稀释平板计数法的基本原理：土壤微生物经分散处理成为单个细胞后，在特殊的培养基上生长并形成一个菌落，根据形成的菌落数来计算微生物的数量。

最大或然计数法的基本原理：假设被测定的微生物在稀释液中均匀分布，并在试管或平板上全部存活，随着稀释倍数的加大，稀释液中微生物的数量将越来越少，直到将某一稀释度的土壤稀释液接种到培养基上培养后，没有或很少出现微生物菌落。

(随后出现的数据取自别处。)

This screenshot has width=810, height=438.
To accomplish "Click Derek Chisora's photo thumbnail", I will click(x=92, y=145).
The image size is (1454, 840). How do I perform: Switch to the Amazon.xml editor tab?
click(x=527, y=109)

根据没有出现菌落的最低稀释度和出现菌落的最高稀释度，再用最大或然计数法计算出样品中微生物的数量。

1.1.2稀释平板法
一、试剂配制
常用的培养基各类很多（见附录一），可根据需要测定的微生物种类选择培养基。

按配方配制培养基后，先在121℃下灭菌15min，冷却至45～50℃使用。

凝固后的培养基可加热溶解后使用。

二、仪器设备
广口瓶或三角瓶及配套的橡皮塞，移液管（1ml、10ml，吸口用棉花塞住后用牛皮纸包好灭菌）培养皿（9㎝，用牛皮纸包好后灭菌）和显微镜等。

三、操作步骤
（1）土壤系列稀释液制备
取新鲜土壤（＜2㎜）10.00g，放入经灭菌的装有70ml水的广口瓶中，塞上经灭菌的橡皮塞，在振荡机上振荡10min，此为10-1土壤稀释液。

迅速用灭菌的移液管吸取10-1土壤稀释液10ml，放入灭菌的装有90ml水的广口瓶中，塞上橡皮塞，混合均匀，此为10-2土壤稀释液。

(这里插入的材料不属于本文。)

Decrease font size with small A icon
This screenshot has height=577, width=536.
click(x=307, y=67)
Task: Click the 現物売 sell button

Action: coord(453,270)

再如此依次配制10-3、10-4、10-5和10-6系列土壤稀释液。

上述操作均在无菌条件下进行，以避免污染。

（2）平板制备和培养
从两个稀释倍数的土壤稀释液中（细菌和放线菌通常用10-5和10-6土壤稀释液，真菌用10-2和10-3稀释液）吸取1.00ml（吸前摇匀），分别放入五套培养皿中（注意每变换一次浓度，须更换一支移液管）；再向培养皿内注入45～50℃的培养基10ml，立即混合均匀，静置凝固后，倒置放于培养箱中培养。

细菌和放线菌在28℃下培养7～10d，真菌在25℃下培养3～5d。

（3）镜检计数
尽管使用不同的培养基，但细菌、放线菌和真菌都可能在同一个培养基上生长，所以必须用显微镜做进一步的观察。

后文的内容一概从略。